» **WHAT YOU ARE ASKED TO DO**: Your task is to reproduce exactly the lines from the line with "October (1020, 761)" through the end of the records below.
※ ※ ※
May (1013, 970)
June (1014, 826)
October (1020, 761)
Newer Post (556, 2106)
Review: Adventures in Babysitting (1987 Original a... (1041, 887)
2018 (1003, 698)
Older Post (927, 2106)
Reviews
※ ※ ※
» **TASK OUTPUT**:
October (1020, 761)
Newer Post (556, 2106)
Review: Adventures in Babysitting (1987 Original a... (1041, 887)
2018 (1003, 698)
Older Post (927, 2106)
Reviews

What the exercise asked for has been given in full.